Imagem 106 Mutirão para plantação - Projeto Re-ação 206 norte

Imagens 107 Hortas espalhadas pela quadra 206 norte

Com o intuito de aprofundar o conhecimento sobre jardins coletivos, seu surgimento e desenvolvimento, buscou-se referências de projetos participativos na escala residencial de Brasília. Cada uma dessas experiências surgem como uma possível chave para se repensar os espaços pouco utilizados das superquadras. Esses jardins possuem intenções semelhantes, como o cultivo de alimentos, a socialização e a criação e interferência no meio urbano em que vivem, entretanto, cada jardim contém particularidades distintas, público, cultura, ideiais, dentre outros.
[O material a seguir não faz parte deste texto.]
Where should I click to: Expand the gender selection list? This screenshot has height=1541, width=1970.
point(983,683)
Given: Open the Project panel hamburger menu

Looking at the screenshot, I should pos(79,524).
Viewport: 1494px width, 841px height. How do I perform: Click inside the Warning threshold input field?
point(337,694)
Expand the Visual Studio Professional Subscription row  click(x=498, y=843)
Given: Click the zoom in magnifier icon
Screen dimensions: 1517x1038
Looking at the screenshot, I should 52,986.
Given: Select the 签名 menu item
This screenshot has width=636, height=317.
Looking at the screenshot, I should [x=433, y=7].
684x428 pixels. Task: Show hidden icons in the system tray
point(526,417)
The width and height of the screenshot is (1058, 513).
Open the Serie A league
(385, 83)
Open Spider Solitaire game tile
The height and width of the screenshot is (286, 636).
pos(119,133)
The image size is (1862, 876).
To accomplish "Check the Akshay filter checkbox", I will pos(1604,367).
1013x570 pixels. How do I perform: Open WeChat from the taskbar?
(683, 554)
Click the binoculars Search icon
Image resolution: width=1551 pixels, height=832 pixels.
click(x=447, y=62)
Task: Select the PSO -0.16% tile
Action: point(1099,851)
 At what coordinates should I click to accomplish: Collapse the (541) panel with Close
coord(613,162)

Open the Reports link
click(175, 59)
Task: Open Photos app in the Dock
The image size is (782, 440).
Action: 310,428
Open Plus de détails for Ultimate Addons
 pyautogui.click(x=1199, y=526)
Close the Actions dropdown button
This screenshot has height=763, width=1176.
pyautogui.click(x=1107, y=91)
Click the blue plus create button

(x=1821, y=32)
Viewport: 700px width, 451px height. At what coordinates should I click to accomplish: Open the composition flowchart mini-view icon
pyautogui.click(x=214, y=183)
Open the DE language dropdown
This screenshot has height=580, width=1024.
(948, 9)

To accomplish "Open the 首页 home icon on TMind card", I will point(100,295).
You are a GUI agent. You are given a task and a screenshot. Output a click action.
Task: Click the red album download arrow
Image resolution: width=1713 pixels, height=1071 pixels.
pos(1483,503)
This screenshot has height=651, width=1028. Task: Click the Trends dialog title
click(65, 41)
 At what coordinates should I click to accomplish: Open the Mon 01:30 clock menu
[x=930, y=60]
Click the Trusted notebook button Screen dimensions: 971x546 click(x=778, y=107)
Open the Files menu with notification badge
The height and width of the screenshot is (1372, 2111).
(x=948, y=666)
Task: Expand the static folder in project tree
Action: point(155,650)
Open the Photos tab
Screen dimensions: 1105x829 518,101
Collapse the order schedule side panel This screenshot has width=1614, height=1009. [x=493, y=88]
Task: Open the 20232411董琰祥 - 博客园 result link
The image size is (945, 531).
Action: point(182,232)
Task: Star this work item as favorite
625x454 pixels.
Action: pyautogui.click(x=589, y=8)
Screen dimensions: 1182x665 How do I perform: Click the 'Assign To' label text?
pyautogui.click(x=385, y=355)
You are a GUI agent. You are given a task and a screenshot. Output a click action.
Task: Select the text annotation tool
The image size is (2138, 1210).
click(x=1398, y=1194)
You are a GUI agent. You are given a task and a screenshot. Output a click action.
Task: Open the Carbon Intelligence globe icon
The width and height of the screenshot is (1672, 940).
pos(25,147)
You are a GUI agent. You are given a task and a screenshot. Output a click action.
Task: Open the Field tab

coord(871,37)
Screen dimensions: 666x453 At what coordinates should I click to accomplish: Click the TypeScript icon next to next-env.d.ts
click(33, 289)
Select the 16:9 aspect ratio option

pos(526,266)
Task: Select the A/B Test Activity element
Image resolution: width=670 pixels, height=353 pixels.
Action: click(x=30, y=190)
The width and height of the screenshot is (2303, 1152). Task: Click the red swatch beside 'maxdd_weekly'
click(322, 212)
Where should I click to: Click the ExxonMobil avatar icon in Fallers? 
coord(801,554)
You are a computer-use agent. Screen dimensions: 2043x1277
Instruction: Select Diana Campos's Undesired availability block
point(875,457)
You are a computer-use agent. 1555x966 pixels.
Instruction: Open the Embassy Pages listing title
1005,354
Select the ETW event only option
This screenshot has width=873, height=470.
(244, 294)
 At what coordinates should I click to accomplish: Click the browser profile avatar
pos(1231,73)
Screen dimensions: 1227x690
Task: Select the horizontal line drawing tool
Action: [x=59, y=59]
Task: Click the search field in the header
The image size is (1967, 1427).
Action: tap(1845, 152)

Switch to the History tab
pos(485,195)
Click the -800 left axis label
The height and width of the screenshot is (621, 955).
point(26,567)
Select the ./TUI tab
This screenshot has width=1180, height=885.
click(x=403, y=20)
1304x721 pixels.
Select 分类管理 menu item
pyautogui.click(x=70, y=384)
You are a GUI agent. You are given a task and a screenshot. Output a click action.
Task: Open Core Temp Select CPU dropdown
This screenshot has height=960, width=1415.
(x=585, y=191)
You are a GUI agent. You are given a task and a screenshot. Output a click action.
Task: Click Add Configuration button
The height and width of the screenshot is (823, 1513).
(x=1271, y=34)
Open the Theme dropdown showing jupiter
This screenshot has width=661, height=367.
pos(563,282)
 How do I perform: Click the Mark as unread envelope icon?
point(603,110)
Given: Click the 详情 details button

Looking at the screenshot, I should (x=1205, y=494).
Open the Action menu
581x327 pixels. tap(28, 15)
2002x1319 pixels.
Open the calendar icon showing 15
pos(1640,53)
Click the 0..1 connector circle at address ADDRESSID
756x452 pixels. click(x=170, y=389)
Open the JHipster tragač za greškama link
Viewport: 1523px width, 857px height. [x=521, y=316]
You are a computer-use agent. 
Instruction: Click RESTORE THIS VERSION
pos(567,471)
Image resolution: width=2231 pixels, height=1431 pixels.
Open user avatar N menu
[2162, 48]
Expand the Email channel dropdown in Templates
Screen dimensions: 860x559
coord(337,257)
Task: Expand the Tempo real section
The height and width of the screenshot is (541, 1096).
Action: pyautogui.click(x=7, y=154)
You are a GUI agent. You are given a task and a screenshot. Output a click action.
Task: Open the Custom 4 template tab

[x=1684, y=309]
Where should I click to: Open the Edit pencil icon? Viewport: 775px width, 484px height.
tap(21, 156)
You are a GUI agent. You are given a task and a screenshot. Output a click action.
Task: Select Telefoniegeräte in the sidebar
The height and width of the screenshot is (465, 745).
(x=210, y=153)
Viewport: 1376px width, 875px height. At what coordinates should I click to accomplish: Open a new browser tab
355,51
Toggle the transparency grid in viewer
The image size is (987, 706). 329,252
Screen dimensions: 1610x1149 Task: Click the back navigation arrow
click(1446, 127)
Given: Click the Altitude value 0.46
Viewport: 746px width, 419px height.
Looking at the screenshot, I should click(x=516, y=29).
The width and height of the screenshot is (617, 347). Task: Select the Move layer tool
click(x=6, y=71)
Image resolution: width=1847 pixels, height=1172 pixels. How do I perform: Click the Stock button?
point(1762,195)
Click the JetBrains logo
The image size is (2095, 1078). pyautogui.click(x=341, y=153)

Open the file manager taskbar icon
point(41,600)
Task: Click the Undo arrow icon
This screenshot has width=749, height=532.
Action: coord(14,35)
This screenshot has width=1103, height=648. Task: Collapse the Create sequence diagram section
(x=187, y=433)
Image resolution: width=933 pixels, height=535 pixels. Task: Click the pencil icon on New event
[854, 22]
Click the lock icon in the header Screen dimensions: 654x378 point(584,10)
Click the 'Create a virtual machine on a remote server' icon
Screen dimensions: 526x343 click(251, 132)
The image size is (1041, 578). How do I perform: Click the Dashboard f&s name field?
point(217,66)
Para esse estudo, foram identificados dois jardins coletivos no Plano Piloto que se dispõem em fase inicial de consolidação, logo foi possível ver as necessidades e dificuldades que estão inseridas na realização de projetos com a comunidade. Tentou-se entender melhor o projeto de jardim coletivo na Asa Sul, especificamente na área objeto de estudo (quadra 114 sul), assim como um outro projeto mais desenvolvido, também na escala residencial de Brasília, denominado Reação, e localizado na 206 norte. O caso do projeto Re-ação distribui diversas hortas e pomares, aleatoriamente, em locais pontuais da quadra 206 norte e em parte da quadra 207 norte que está desocupada. Esse projeto almeja sensibilizar quanto à importância do consumo de alimentos orgânicos e o desenvolvimento da agricultura local. Para tanto, promove a construção de jardins, por meio ações agroecológicas que promovam não só a sociabilidade, mas principalmente a produção de alimentos. Deste modo, o jardim é distribuído em toda a superquadra, interferindo positivamente na paisagem de vivência dos moradores, que podem ter mais contato com a vegetação nativa da área, assim como observar o desenvolvimento dos alimentos.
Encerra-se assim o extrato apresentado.